> _TASK TO CARRY OUT_: From the line containing "The image size is (481, 369)." to the end of the records below, both included, every line should be repeated exactly; pictures should be dropped.

++++ LISTED RECORDS

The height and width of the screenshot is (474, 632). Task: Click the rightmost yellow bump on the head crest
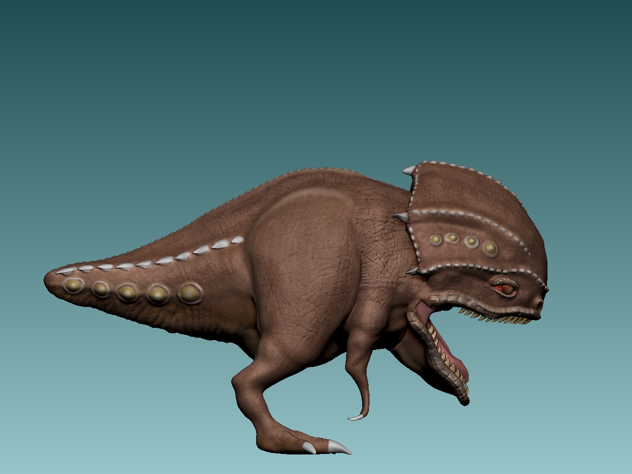coord(490,248)
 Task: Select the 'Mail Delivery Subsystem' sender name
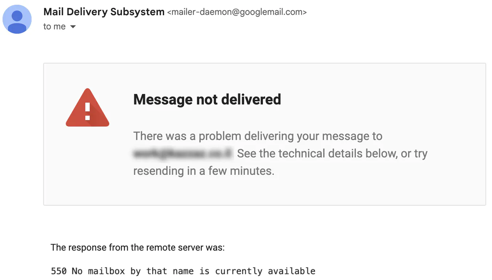(x=104, y=12)
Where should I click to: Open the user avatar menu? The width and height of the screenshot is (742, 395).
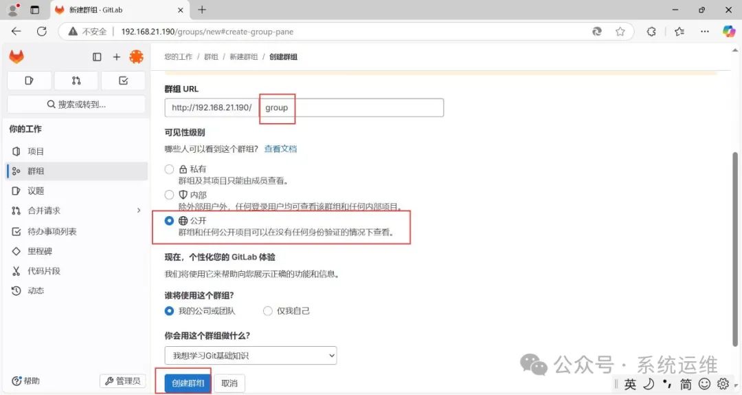click(136, 57)
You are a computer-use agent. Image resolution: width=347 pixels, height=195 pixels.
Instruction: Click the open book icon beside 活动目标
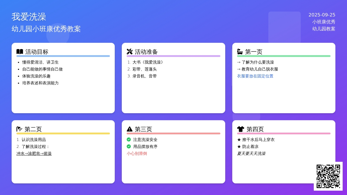pyautogui.click(x=20, y=52)
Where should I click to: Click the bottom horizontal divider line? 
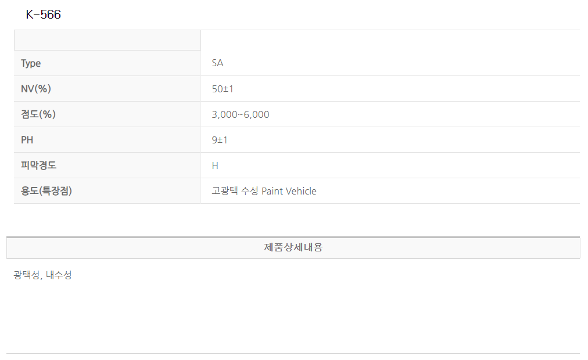coord(293,353)
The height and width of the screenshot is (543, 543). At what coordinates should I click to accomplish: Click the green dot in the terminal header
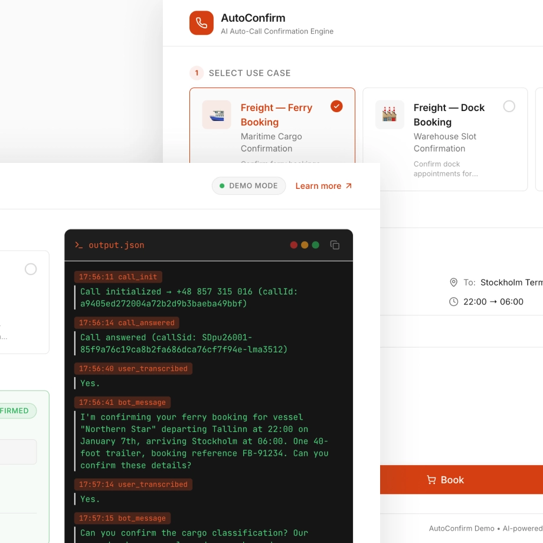click(x=316, y=245)
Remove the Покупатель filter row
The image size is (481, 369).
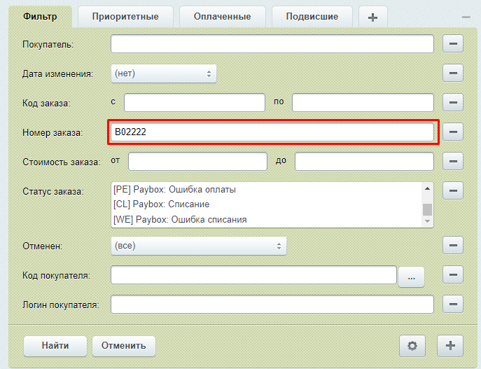(x=453, y=44)
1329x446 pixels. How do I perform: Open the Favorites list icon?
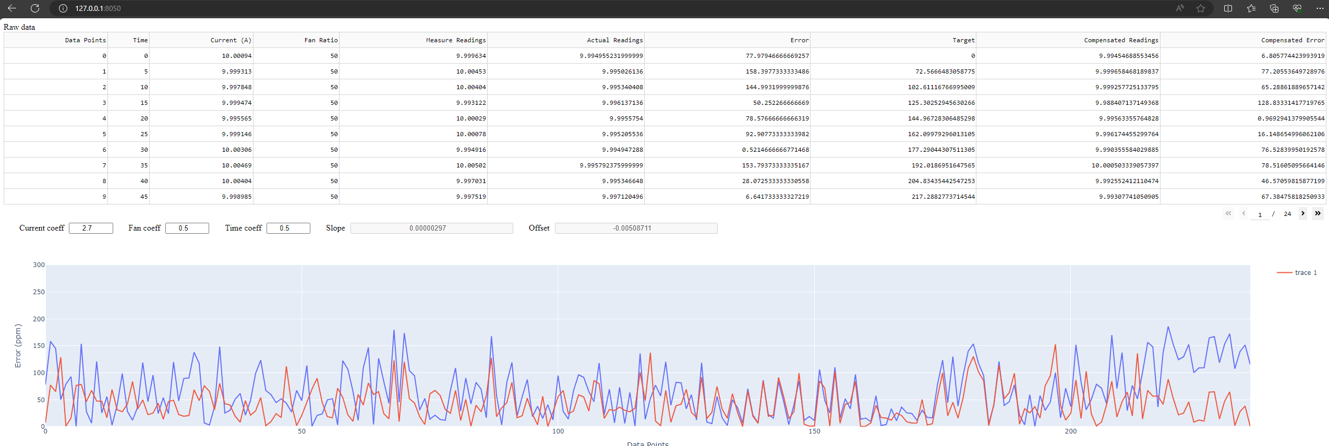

++++++++

> _EXPECTED OUTPUT_:
The image size is (481, 369).
(x=453, y=44)
1329x446 pixels. How do I perform: Open the Favorites list icon?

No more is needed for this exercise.